▶ Problem to work on:
From the records below, please repeat exactly the line that has "Where should I click to: Click the green", the line that has "Select the CCleaner", and every line between them, and nothing else.

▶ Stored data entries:
=== Begin Enclosure ===
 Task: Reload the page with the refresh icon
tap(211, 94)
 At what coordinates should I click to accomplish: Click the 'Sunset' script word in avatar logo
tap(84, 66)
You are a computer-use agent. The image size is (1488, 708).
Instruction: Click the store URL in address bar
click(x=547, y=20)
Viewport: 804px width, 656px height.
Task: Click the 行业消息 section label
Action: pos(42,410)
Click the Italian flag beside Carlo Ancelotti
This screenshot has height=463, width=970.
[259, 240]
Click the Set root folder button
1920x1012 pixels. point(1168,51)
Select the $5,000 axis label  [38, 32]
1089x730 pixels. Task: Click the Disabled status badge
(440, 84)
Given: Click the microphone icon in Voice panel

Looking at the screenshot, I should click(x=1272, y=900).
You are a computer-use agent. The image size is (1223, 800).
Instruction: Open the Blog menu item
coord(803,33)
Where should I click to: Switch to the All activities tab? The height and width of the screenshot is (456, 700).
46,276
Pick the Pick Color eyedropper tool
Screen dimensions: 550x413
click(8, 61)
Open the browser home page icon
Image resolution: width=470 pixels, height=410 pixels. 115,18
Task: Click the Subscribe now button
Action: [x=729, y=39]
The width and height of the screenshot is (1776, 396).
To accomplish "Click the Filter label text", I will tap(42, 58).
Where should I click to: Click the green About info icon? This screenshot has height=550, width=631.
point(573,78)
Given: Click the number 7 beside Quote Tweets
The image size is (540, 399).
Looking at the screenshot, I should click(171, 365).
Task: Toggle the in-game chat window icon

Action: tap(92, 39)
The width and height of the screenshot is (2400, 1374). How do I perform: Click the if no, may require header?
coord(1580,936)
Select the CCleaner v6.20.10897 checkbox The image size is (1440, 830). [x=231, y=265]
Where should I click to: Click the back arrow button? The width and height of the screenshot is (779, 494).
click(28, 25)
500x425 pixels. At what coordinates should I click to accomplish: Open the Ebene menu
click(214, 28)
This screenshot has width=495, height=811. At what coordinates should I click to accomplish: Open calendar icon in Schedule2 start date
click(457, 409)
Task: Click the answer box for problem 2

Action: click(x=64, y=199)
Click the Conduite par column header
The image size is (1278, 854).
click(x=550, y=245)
=== End Enclosure ===
▶ Task answer:
Where should I click to: Click the green About info icon? This screenshot has height=550, width=631.
point(573,78)
Given: Click the number 7 beside Quote Tweets
The image size is (540, 399).
Looking at the screenshot, I should click(171, 365).
Task: Toggle the in-game chat window icon

Action: tap(92, 39)
The width and height of the screenshot is (2400, 1374). How do I perform: Click the if no, may require header?
coord(1580,936)
Select the CCleaner v6.20.10897 checkbox The image size is (1440, 830). [x=231, y=265]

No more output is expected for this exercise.